The deal, confirmed this week, saw Shire purchase Swedish biotech company Premacure for an undisclosed fee. Premacure has been developing a protein replacement therapy for the prevention of retinopathy of prematurity (ROP).
According to Shire spokeswoman Jessica Cotrone, ROP “is a devastating disease, with high unmet medical need and only palliative treatment available.” It is a rare eye disorder affecting premature infants and a common cause of childhood visual loss.
As a provider of therapies for a number of rare diseases Cotrone said Shire is “always looking to partner or acquire companies who have life-altering therapies and are looking for a global development and commercial partner.”

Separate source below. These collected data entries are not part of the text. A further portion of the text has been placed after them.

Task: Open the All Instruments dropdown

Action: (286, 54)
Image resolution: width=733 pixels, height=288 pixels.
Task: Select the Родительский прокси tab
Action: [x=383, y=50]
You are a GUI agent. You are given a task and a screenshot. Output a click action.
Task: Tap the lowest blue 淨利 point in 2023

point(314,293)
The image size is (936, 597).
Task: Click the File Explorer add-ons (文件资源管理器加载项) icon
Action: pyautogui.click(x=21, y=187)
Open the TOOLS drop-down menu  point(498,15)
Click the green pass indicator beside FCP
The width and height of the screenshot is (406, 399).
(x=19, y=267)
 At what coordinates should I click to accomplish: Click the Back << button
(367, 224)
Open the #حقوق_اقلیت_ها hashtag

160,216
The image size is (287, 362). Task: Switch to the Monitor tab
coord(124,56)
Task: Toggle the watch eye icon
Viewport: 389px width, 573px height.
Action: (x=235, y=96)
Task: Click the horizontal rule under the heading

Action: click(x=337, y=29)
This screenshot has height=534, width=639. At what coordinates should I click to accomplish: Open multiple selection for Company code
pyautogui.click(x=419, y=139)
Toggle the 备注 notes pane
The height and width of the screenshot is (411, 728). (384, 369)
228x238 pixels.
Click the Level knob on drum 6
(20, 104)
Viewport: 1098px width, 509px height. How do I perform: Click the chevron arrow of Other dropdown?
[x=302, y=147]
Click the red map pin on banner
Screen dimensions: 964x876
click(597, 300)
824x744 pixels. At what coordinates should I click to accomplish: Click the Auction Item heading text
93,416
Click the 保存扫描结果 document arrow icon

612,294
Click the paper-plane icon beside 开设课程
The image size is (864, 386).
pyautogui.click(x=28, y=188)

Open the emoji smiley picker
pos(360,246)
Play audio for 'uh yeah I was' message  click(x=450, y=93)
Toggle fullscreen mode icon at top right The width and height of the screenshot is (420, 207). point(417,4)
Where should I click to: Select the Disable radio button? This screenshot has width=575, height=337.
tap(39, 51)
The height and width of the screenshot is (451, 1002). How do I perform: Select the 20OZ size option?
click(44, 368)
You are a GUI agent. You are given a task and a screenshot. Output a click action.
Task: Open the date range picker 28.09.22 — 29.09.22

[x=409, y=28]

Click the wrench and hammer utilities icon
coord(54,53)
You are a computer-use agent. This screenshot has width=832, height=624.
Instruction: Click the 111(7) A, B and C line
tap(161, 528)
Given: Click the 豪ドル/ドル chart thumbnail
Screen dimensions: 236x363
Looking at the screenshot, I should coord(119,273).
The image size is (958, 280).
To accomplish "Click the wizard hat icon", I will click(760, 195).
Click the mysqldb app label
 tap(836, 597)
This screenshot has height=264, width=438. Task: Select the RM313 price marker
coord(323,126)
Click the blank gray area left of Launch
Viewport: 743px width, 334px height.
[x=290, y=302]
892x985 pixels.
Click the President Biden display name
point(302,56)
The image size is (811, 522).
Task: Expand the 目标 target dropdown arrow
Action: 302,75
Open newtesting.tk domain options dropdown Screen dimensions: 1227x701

She continued to say the acquisition of Premacure and its ROP asset “was the right strategic fit” and allows Shire to get into neonatology, a new therapeutic area.
Premacure’s ROP therapy is currently in late Phase II development and the company intends to add it to its Human Genetic Therapy (HGT) pipeline. The first goal is to continue studies in restoring IGF-1 (Insulin-Like Growth Factor 1) levels in premature babies to avoid the development of complications from ROP.
According to Shire, around 15,000 preterm infants are affected by ROP in the US each year with up to 1,500 requiring medical treatment.
Shire produces and markets a number of orphan drugs – specific therapies that target rare diseases - including Velaglucerase alfa, a long-term enzyme replacement therapy for those suffering of Gaucher disease, Hunter syndrome drug Elaprase and Replagal which treats Fabry disease.
In the US and Europe orphan drug laws offer companies tax breaks, easier routes to marketing approval and extended periods of exclusivity.
Adrian Howd, a Berenberg Bank analyst told Bloomberg Businessweek Magazine of the benefits for pharma companies: “They’re small addressable markets with a limited number of people, so you don’t have to provide as much infrastructure.”